Facts about Organic Wool

organic wool facts

This article is reprinted courtesy of The Organic Trade Association. Copyright 2005.

What is organic wool?

In order for wool to be certified as “organic,” it must be produced in accordance with federal standards for organic livestock production. Federal requirements for organic livestock production include:

  • Livestock feed and forage used from the last third of gestation must be certified organic.
  • There is a prohibition on use of synthetic hormones and genetic engineering.
  • Use of synthetic pesticides (internal, external, and on pastures) is prohibited.
  • Producers must encourage livestock health through good cultural and management practices.

Organic livestock management is different from non-organic management in at least two major ways.

1) To control external parasites, such as ticks and lice, they can’t use parasiticides to dip sheep (insecticides) .

2) The natural carrying capacity of land on which animals graze cannot be exceeded. This is a requirement for organic livestock producers.

Third-party certification organizations must verify practices. Because of this, organic producers use only methods and materials allowed in organic production. Furthermore, the Organic Trade Association developed standards that restricts processing of organic wool.

How much organic wool is available in the United States and Canada today?
In 2005, M+R Strategic Services undertook a survey for the Organic Trade Association concerning organic wool production and markets in the United States and Canada. A 2005 survey indicated 19,152 pounds (8,705 kilos) of organic wool were grown in the United States and Canada. Specifically, 18,852 pounds (8,551 kilos) of grease wool (shorn, without any cleaning, scouring or further processing) were produced in six U.S. states and 300 pounds (136 kilos) were produced in Ontario (see Tables 1 and 2).

New Mexico, with 15,300 pounds (6,940 kilos), was the leading producer of certified organic wool in North America, representing 81% of U.S. and 80% of North American organic wool production, followed by Montana (2,400 pounds), Maine (520 pounds), Ontario (300 pounds), Vermont (200 pounds), and New Jersey (132 pounds).

Table A: Amount of Organic Wool Produced in 2005 in the U.S.

State Producers Total Pounds of Wool
Colorado1300
Maine5520
Montana12,400
New Jersey1132
New Mexico215,300
Vermont1200
Total11 18,852

Table B: Amount of Organic Wool Produced in 2005 in Canada

ProvinceNumber of ProducersTotal Pounds
Ontario1300
Total Canada1300

Which breeds of sheep are used?
Common breeds from the survey: Columbia, Navajo-Churro, Rambouillet, Rambouillet/Suffolk Cross.

Others include: Border Leicester, Cheviot, Cormo, Dorset, Karakul, Icelandic, Southdown, Suffolk, Tunis, and unspecified crosses.

How is organic wool used?
Organic wool can be used in any application conventional wool is.

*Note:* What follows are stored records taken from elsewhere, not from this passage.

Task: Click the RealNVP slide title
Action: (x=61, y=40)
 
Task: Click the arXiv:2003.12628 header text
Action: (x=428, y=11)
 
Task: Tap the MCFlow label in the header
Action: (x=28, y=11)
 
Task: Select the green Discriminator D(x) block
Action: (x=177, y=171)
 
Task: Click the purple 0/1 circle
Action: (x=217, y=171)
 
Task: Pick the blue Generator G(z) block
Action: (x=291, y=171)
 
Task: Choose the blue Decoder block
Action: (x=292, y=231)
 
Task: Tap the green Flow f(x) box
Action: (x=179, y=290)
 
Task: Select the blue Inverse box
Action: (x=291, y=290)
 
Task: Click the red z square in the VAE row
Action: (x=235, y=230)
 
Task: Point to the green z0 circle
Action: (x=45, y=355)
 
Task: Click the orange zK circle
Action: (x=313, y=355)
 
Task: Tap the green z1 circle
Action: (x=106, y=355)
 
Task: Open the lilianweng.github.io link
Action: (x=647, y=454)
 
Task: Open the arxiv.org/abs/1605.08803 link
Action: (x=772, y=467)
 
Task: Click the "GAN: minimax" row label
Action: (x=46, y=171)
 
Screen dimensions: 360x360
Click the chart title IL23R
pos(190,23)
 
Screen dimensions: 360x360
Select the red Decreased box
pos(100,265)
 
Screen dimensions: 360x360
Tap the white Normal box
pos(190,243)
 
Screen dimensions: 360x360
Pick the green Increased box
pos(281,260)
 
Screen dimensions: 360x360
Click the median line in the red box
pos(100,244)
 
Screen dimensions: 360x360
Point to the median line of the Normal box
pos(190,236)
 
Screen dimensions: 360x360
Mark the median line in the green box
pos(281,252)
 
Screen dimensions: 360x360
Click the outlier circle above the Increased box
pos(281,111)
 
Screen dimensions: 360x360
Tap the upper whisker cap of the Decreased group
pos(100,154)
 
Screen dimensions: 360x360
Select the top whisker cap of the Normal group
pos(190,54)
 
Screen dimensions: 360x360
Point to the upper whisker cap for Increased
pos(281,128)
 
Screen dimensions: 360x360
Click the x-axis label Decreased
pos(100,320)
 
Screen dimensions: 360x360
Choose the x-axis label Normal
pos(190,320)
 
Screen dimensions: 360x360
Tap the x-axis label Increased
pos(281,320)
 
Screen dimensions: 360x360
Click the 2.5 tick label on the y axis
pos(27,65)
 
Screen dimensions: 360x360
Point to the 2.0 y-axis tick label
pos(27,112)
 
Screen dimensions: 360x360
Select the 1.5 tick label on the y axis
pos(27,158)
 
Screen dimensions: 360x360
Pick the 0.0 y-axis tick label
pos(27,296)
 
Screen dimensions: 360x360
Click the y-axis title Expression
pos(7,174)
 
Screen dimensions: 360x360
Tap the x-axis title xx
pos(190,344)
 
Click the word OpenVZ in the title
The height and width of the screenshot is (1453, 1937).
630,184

Because of that, some of the organic wool products most widely available today: baby clothes, blankets, coats, knitting yarn, socks, sweaters, and throws. As the market for organic wool products grows, so too are applications expanding for its use.

Why does organic wool cost more than conventional wool?
The cost of organic wool is more than that of conventional for several reasons:

1) Organic wool producers receive a higher price at the farm gate as their costs of production are higher, primarily associated with higher labor, management, and certification costs.
2) The organic wool industry is very small relative to the overall wool industry. As a result, it does not have the economies of scale and resulting efficiencies of its conventional counterpart.
3) Federal organic standards for livestock production prohibit overgrazing. If the price of wool is low, the difference cannot be made up by simply increasing production per unit of land, as is commonly practiced by many livestock producers.